いただきますの挨拶をすると、アートとシャクシャクは豪快に食べ始めた。共同生活の中で唯一全員が集まる時間が食事の時間、それ以外の時間は各自好きなことをしている。
「そういえばトウ、入学の手続きは終わったの?」
お気に入りのハーブティーを一口飲んでからエナンが言った。
「まだもう少し、明日ホクシで必要な物を買いそろえるよ」
「わざわざ隣町まで行かなくても、ウツクシ村でも色々と買えるじゃない」
「わかった、遊びたいんだろ?なぁトウ」
「いいだろ別に。いつまでも子ども扱いするなよな!」
トウはアナンに声をあらげた。
「遊び心が少しぐらいあるほうが俺は好きだぞ。ミイはトウと違ってかなり真面目だしな」
会話は食後のプリンが出てくるまで続いた。プリンを食べ終わった者から各自でごちそうさまをして食堂を出た。
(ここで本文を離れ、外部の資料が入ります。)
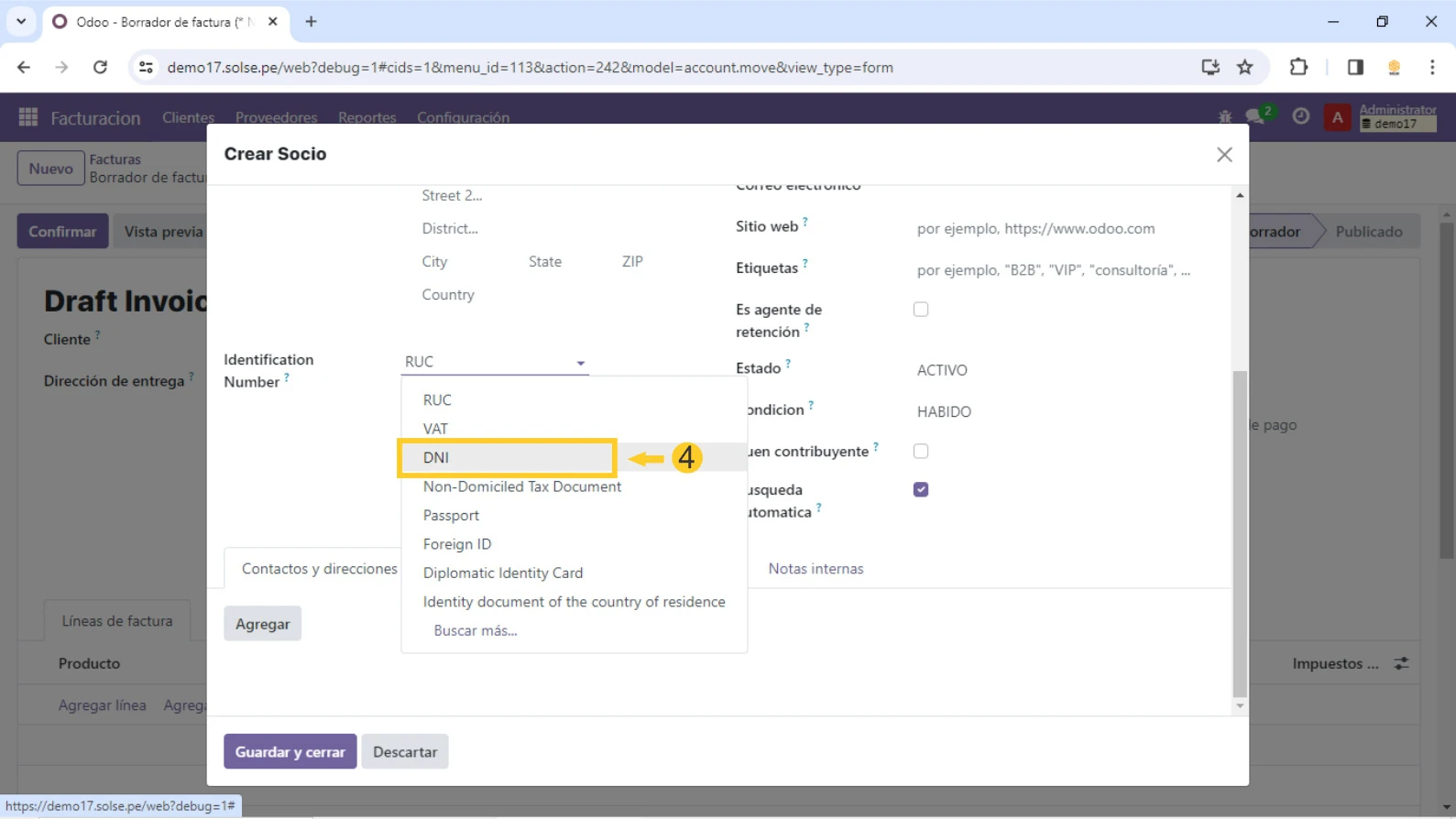This screenshot has height=819, width=1456.
Task: Open the conversations messages icon
Action: (1255, 116)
トウは考え事をしながら食べていたので一番最後になってしまった。
入浴を済ませたあと自分の寝室に行ってノイルッシュの入学証を見ていた。
入学証
受験番号 N968100
氏名 ネイルスタースミス・トウ
上記の者のノイルッシュに入学を許可する。
トウは不思議と入学証に目が釘付けとなった。これから人生が進んで行くんだなと心で思った。そして急に昔のことが懐かしく思い、本棚にあるアルバムを見始めた。
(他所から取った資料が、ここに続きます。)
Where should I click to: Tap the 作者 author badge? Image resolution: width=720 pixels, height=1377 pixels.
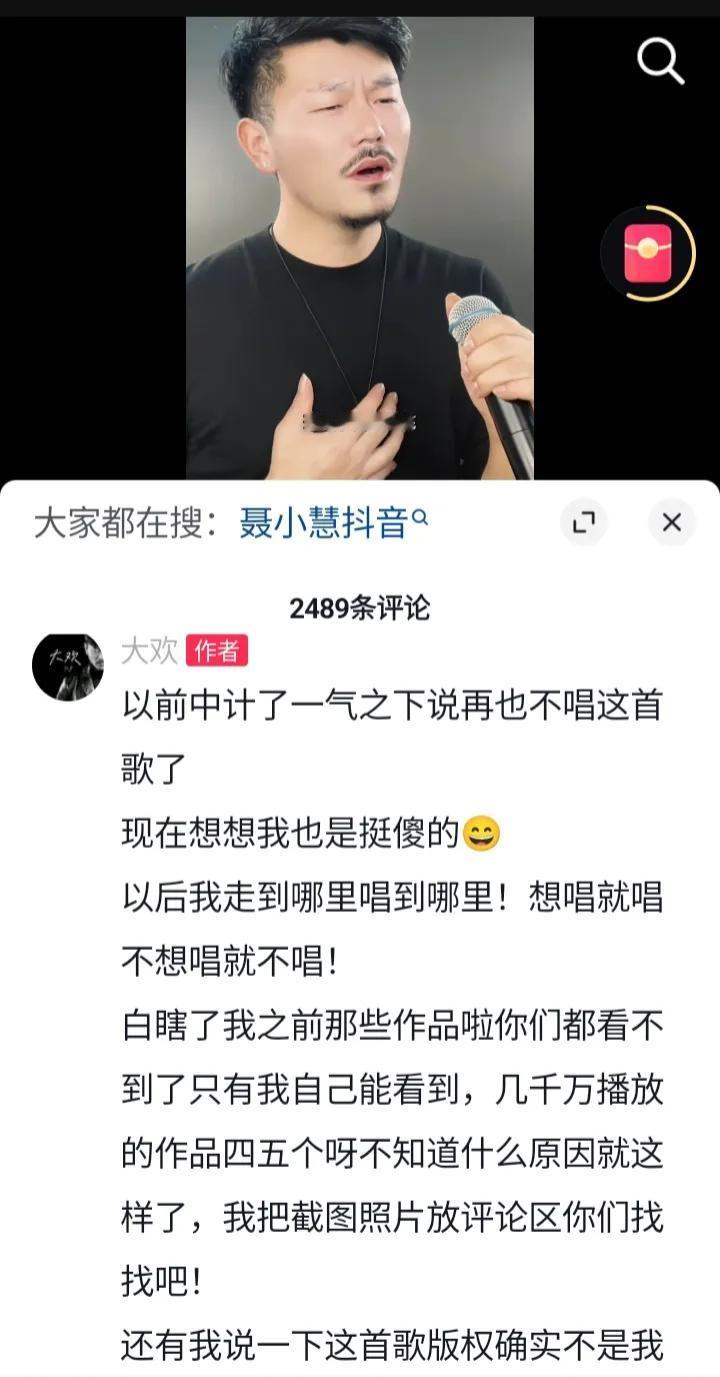[216, 651]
特にお気に入りのなのは、六歳の頃にトウが初めてシャクシャクの空飛ぶソリに乗った写真である。ソリには大喜びのトウと怖がるアナンが乗っていた。
大切な思い出は部屋に置いていくことにした。アルバムと小さい頃に使っていたオモチャの数々、それとクリスマスに使用していたサンタクロースがプレゼントを入れる靴下。
その靴下を見て、今度は自分が子ども達にプレゼントを渡す側なんだと改めて実感していた。
昼間の紫色リンゴ採りで疲れてしまい、少し早いけどベッドに入って眠ることにした。ベッドで横になって目を閉じた途端、トウはある結論に至った。
ノイルッシュに通うことでサンタクロースになりたい理由が見つかるかもしれないし、やりたいことが変わるかもしれない。
「子ども達を喜ばせたい」今はこれがサンタクロースになりたい理由なのかもしれない。